Respostas

9

  • Moniq_MP

    Moniq_MP

    Depende. Se o cargo for comissionado, é de livre nomeação e exoneração, não sendo necessário motivar o ato de exoneração. Nesse caso, não há nada que possa ser feito.

  • Except

    Except

    Bom... Em tese, caberia Ação Declaratória de Nulidade do ato administrativo que exonerou o servidor.

    Entretanto, há de se analisar se esse servidor era estável no serviço público.

  • Mateus M Nunes

    Mateus M Nunes

    Ele era concursado, estava em estágio probatório, contudo não houve motivação para a exoneração.

    Houve um processo administrativo no qual ele recebeu uma suspensão por falta grave e foi exonerado, esse processo já foi declarado nulo por diversos vícios, num mandato de segurança.

    Contudo, no MS não foi deferido o pedido de reintegração pois não foi havia prova de que o servidor estava de fato exonerado, contudo o servidor está sem receber o salário desde que recebeu a suspensão e não consegue ser reintegrado aos serviços.

    Detalhe é que nunca saiu publicação ennhum falando da exoneração.

  • Moniq_MP

    Moniq_MP

    Que coisa.

    Nos termos da Lei 8112/90, no art. 34, a exoneração do servidor efetivo somente pode se dar de ofício nas seguintes hipóteses: I - quando não satisfeitas as condições do estágio probatório; II - quando, tendo tomado posse, o servidor não entrar em exercício no prazo estabelecido.

    O art. 169, §4º, da Constituição Federal estabeleceu outra hipótese de exoneração do servidor público efetivo:

    Art. 169. A despesa com pessoal ativo e inativo da União, dos Estados, do Distrito Federal e dos Municípios não poderá exceder os limites estabelecidos em lei complementar.
    (...)
    §4º Se as medidas adotadas com base no parágrafo anterior não forem suficientes para assegurar o cumprimento da determinação da lei complementar referida neste artigo, o servidor estável poderá perder o cargo, desde que ato normativo motivado de cada um dos Poderes especifique a atividade funcional, o órgão ou unidade administrativa objeto da redução de pessoal. (Incluído pela Emenda Constitucional nº 19, de 1998)



    Ou seja, a exoneração do servidor público efetivo deve ser SEMPRE motivada, e somente pode ocorrer nessas 3 hipóteses.

    Mas, lendo direito o post, me restou uma dúvida: esse servidor foi mesmo exonerado? Se não existe o ato administrativo de exoneração, não há exoneração. Por que o servidor não está recebendo os salários? Ele ainda está cumprindo o período da suspensão ou já o cumpriu? Foi suspenso por quanto tempo, e a partir de quando?

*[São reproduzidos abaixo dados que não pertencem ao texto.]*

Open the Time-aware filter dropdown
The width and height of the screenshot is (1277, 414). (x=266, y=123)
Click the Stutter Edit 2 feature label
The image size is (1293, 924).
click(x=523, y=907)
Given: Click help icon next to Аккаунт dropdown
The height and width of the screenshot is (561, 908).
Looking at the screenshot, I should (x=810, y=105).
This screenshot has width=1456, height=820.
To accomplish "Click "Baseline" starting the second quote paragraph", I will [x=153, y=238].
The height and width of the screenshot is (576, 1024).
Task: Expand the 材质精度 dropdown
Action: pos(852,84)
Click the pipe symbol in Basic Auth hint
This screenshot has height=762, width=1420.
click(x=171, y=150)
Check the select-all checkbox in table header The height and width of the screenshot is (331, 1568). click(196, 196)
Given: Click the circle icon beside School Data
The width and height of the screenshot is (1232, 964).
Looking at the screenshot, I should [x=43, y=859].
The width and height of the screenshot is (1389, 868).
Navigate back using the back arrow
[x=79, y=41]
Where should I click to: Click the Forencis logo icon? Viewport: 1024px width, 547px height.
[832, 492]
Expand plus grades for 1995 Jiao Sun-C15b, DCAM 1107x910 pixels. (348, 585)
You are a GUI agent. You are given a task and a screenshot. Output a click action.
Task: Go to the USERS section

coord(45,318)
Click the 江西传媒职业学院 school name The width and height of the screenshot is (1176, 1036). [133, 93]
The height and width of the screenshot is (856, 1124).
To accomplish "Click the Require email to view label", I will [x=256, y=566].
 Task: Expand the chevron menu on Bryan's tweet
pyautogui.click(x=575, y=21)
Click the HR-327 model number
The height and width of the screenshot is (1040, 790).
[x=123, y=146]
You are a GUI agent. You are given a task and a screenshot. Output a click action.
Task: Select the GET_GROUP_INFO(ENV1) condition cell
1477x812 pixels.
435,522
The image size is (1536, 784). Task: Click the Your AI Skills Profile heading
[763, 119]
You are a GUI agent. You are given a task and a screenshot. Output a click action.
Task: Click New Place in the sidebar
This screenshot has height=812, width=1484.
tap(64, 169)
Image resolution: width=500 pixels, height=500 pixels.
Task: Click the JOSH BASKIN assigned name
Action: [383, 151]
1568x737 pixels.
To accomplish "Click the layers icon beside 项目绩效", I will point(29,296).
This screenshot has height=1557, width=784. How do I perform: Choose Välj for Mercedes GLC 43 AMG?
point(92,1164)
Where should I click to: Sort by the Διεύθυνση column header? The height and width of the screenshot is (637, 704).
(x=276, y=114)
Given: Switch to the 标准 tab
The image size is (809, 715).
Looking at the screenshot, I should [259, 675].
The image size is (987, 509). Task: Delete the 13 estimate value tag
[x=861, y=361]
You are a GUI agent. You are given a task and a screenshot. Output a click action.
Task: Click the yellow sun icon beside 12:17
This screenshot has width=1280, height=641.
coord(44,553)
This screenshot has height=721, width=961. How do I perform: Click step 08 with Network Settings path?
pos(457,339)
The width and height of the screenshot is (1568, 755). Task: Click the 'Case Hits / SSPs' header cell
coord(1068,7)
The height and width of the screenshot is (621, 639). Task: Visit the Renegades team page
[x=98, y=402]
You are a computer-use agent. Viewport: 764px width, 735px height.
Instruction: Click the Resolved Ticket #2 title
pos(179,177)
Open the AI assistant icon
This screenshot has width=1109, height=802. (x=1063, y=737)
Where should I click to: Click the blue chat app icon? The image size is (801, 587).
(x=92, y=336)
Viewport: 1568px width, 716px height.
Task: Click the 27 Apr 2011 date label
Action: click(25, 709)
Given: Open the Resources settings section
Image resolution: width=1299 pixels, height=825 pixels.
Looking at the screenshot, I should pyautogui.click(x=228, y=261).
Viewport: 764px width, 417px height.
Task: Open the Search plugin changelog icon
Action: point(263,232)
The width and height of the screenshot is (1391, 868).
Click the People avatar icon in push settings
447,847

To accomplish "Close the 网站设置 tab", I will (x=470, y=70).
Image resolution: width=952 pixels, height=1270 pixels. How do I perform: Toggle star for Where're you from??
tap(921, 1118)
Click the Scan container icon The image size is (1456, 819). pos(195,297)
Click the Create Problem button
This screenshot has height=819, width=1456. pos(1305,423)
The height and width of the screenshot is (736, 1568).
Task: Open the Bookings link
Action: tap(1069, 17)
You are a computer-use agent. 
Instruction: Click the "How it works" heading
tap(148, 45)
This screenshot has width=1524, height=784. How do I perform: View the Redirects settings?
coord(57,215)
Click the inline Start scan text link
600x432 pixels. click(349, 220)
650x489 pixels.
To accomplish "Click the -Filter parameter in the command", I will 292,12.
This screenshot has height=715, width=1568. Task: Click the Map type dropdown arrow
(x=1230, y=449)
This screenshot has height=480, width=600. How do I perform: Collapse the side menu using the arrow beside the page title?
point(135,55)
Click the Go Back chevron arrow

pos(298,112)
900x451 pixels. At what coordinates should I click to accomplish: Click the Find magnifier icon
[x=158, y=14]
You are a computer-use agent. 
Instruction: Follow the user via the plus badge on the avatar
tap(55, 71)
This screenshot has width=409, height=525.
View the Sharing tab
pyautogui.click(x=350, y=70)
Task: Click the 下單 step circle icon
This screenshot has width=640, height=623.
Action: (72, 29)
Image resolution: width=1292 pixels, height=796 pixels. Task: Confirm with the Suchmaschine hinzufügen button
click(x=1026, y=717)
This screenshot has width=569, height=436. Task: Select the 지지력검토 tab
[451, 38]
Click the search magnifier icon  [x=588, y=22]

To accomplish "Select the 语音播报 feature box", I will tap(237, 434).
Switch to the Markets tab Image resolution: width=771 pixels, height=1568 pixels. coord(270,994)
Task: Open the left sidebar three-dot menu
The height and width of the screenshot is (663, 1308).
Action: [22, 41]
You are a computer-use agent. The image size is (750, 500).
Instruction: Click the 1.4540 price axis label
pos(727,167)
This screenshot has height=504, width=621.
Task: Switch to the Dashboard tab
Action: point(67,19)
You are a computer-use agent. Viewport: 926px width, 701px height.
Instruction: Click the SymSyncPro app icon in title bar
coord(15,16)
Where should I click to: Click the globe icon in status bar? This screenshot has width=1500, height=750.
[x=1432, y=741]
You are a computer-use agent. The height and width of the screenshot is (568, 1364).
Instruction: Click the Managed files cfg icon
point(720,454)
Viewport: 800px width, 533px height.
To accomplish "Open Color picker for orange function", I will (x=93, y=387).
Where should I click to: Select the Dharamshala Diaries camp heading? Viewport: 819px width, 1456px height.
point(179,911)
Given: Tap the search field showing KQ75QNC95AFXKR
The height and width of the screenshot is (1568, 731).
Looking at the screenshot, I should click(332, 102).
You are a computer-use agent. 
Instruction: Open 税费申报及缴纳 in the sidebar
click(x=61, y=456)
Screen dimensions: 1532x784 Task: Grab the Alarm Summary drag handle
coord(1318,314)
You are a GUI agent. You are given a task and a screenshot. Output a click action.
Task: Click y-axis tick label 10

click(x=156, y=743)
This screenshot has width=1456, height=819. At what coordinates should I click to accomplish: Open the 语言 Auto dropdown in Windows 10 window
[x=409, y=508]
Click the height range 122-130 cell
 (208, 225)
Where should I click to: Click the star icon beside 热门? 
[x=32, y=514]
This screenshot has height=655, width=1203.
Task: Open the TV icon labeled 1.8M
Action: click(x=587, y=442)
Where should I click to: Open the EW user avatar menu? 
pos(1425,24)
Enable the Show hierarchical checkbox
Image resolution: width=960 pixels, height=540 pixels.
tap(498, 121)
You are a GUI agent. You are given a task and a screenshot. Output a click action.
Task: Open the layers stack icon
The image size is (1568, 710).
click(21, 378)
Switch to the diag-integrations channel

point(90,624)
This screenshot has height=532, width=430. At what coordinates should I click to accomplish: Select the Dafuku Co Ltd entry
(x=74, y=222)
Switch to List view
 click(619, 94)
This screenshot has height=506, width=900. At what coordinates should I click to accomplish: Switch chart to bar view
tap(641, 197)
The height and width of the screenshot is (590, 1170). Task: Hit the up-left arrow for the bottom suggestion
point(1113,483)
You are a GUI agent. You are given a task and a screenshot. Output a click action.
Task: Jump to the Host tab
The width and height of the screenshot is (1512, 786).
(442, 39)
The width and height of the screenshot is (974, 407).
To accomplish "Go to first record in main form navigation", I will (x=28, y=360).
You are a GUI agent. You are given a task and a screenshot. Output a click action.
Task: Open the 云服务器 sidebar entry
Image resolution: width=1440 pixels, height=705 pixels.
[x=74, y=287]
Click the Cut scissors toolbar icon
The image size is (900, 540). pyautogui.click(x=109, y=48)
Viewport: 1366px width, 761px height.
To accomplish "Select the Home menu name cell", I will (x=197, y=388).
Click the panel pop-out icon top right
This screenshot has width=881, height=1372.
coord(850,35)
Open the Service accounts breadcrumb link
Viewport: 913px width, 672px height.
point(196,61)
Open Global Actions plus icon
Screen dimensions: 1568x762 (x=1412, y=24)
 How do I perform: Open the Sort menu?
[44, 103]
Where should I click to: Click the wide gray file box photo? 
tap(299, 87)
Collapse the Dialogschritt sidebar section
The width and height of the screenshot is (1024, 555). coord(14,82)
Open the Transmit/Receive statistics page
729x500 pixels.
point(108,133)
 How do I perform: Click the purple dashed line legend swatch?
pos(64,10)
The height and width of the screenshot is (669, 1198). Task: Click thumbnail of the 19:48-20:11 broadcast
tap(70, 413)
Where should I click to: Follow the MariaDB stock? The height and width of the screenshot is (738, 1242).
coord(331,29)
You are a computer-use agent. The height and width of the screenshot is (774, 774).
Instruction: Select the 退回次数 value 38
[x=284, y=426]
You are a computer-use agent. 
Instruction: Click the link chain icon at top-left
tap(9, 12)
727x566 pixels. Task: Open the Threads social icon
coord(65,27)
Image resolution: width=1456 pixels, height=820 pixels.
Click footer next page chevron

    Se não há exoneração, não é cabível a ação anulatória da exoneração. Caberia ação anulatória do ato administrativo de suspensão, se provadas as nulidades.

  • Hen_BH

    Hen_BH

    "...ele recebeu uma suspensão por falta grave e foi exonerado..."

    "Detalhe é que nunca saiu publicação ennhum falando da exoneração..."

    Há algo aqui que não bate. Ou ele foi SUSPENSO ou ele foi DEMITIDO (e não exonerado, pois exoneração não é pena). Nâo se pode aplicar duas penalidades (suspensão e demissão) em decorrência do mesmo fato, pois isso seria o que se chama de "bis in idem", que na linguagem popular seria "pagar duas vezes" a mesma "dívida".

    Imagino que se não há ato administrativo de demissão, e ele está sem receber salário, isso deve ser justamente em função da suspensão que ele sofreu, pois a suspensão do servidor implica na suspensão do pagamento dos vencimentos. Caso contrário, a suspensão seria um prêmio, e não penalidade, pois o servidor estaria suspenso em casa e recebendo salário normalmente, o que não faria qualquer sentido.

    E outra coisa: a Lei 8112/90 somente se aplica aos servidores federais. Se for servidor estadual ou municipal, deve-se observar as leis desses entes respectivamente.

  • Mateus M Nunes

    Mateus M Nunes

    No caso é um servidor municipal.

    Mas a susensão foi revogada num HC. Só que um ano depois da decisão ele ainda não foi autorizado a voltar ao trabalho, nem está recebendo.

  • Hen_BH

    Hen_BH

    Ele então deve se dirigir ao local onde ele trabalha ou ao RH do Município e requerer um documento escrito informando o porque de ele não ter sido autorizado a retornar ao trabalho. Ainda mais havendo uma decisão judicial anulando a suspensão disciplinar. Se a suspensão foi anulada, ele inclusive faria jus a receber durante todo o tempo em que foi afastado

    E nada de informações passadas "de boca" por funcionários. Para defender o direito dele em juízo, é mais seguro ter em mãos uma declaração do Município.